> [Short problem a]
Translate the following sentence from the Form 945 instructions into Spanish: "You don't have to pay if line 5 is under $1."

> [Provided passage]
□ □ □ □ □

Specific Instructions

Line A. Final Return

If you go out of business or end operations and you will not have to file Form 945 in the future, file a final return. Be sure to check the box on line A and enter the date that final nonpayroll payments were made.

Line 1. Federal Income Tax Withheld

Enter the federal income tax that you withheld (or were required to withhold) from pensions (including distributions from tax-favored retirement plans, for example, section 401(k), section 403(b), and governmental section 457(b) plans), annuities, IRA distributions, military retirement, Indian gaming profits, and gambling winnings (regular gambling withholding only). Also enter any voluntary amount that you withheld on certain government payments. If you are required to report federal income tax withholding on Forms 1099 (for example, Form 1099-R or 1099-MISC) or Form W-2G, you must report the federal income tax withheld on 
Form 945.

Federal income tax withholding reported on Form W-2 must be reported on Form 941, Form 943, Form 944, or Schedule H (Form 1040), as appropriate.

Line 2. Backup Withholding

Enter any backup withholding, including backup withholding on gambling winnings.

Regulated investment companies (RICs) and real estate investment trusts (REITs) must report any backup withholding on Form 945 in the year that the dividends are actually paid. This includes January payments of dividends declared during October, November, and December of the prior year. See the Instructions for Form 1099-DIV for special reporting requirements.

Line 3. Total Taxes

Add lines 1 and 2. If total taxes are $2,500 or more, the amount reported on line 3 must equal the total liability for the year reported on line 7M of the Monthly Summary of Federal Tax Liability, or line M of Form 945-A, Annual Record of Federal Tax Liability.

Line 4. Total Deposits

Enter your total Form 945 deposits for the year, including any overpayment that you applied from filing Form 945-X and any overpayment that you applied from your 2014 return.

Line 5. Balance Due

If line 3 is more than line 4, enter the difference on line 5. Otherwise, see Overpayment, later. You don't have to pay if line 5 is under $1. Generally, you should have a balance due only if your total taxes for the year (line 3) are less than $2,500. If you made payments under the accuracy of deposits rule, see section 11 of Pub. 15.

□ □ □ □ □

Dataset excerpt
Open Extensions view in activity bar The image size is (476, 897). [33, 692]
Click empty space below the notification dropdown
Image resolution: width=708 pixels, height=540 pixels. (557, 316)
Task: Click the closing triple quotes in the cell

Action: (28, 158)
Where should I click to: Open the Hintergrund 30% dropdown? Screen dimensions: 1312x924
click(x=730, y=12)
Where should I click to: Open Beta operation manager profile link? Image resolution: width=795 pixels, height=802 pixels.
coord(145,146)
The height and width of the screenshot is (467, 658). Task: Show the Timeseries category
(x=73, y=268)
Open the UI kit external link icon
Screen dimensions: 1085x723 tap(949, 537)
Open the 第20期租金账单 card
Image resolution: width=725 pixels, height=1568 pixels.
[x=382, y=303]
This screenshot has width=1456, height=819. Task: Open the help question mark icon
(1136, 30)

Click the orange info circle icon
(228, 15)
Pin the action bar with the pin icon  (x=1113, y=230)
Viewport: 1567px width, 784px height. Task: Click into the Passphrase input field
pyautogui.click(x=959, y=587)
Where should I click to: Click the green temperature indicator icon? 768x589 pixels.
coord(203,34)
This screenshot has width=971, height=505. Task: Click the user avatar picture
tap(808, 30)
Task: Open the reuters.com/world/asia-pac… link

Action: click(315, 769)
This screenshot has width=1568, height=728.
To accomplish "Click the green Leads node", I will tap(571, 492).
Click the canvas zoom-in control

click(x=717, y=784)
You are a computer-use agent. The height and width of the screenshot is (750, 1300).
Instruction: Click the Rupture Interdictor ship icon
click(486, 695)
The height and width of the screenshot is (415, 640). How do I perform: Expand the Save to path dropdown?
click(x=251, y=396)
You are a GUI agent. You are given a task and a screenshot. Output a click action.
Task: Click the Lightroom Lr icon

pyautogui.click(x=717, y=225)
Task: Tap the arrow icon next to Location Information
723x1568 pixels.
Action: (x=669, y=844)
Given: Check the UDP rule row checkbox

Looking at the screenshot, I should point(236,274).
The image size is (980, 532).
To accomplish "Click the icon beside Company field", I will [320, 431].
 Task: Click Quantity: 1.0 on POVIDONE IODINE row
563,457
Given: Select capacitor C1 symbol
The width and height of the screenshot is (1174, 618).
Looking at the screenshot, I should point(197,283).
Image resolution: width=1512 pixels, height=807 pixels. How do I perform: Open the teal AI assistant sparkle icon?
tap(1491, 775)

□ □ □ □ □

> [Short problem b]
Revise the rows from the line with "This screenshot has width=1568, height=728." up to and including the line with "click(486, 695)", replacing "screenshot" with "snapshot" wherever it occurs and leaving everything else unchanged. Return only those lines.

> [Response a]
No tiene que pagar si la línea 5 es inferior a $1.

> [Response b]
This snapshot has width=1568, height=728.
To accomplish "Click the green Leads node", I will tap(571, 492).
Click the canvas zoom-in control

click(x=717, y=784)
You are a computer-use agent. The height and width of the snapshot is (750, 1300).
Instruction: Click the Rupture Interdictor ship icon
click(486, 695)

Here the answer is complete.